Flintridge Proper chef is chopped from reality TV

A local sous chef who competed on the Food Network's weekly competition, "Chopped," participated in a question-and-answer session Sunday night after patrons of his workplace, the Flintridge Proper, watched the program on a TV there.

Though he placed second in the competition, Eli Irland said he gained some valuable knowledge and a fellow food expert in his kitchen, along the way.

Originally hailing from Wayne, Maine, Irland learned his cooking skills initially at Paragon, an elite culinary school in Colorado Springs, Colo. He said he honed his talents while working in established restaurants in Los Angeles and Beverly Hills. His journey to his selection for "Chopped" began two years ago, when he filled out a Web form online that was later dug up by the show's producers.

The local viewing of the premiere of the episode featuring Irland was open to the public. The restaurant's owners and about 20 guests watched as Irland made his way to the final round before being "chopped" like the contestants before him.

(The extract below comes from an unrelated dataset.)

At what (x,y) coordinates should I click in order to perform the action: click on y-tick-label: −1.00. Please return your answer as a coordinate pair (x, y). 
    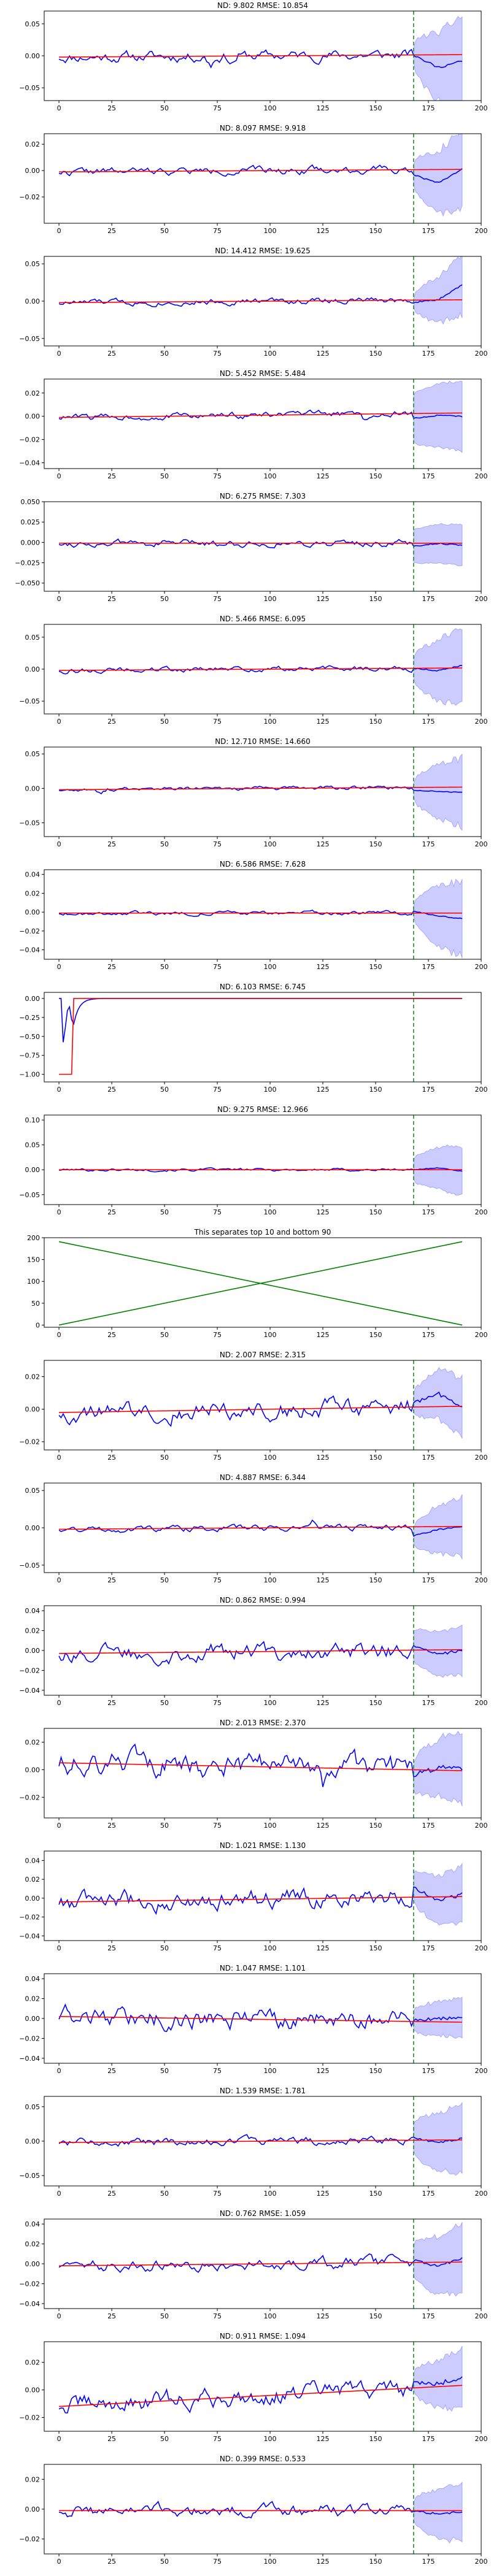
    Looking at the image, I should click on (30, 1075).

While Irland did not win the top prize of $10,000, he didn't leave the television studio completely empty-handed. Fellow chef and contestant Afton Farnsworth, himself a native of the Sunland-Tujunga, abandoned his dreams of opening a restaurant in New York to pursue a job with Irland at Flintridge Proper following the show.

Irland mentioned to Farnsworth the possibility of working at the budding enterprise, which opened last year. Days after his arrival in Los Angeles, Farnsworth interviewed and received a job with the Proper, working alongside his former rival from the show.

Fielding questions from patrons — such as "How many burgers did you have to make for each round?" and "Did they tell you how much the $10,000 prize would be after taxes?" — the two chefs provided the audience with another perspective on the show and the process of taping it.

Irland said he felt the show has a contrived nature.

"It's clear the judges are trained by the producers to act and react in a certain way," he said. "I went in to it knowing I would have fun, that the show was less a technical cooking show, and more a dramatic piece to increase ratings. I learned how fabricated and contrived modern television is."

Farnsworth and Irland said they felt about 90% of what the chefs said during the show was cut from the final product, including any attempts to plug the La Cañada restaurant. Nonetheless, the chance to make a repeat appearance on "Chopped" in a redemption episode is something Irland says he wouldn't mind doing at all.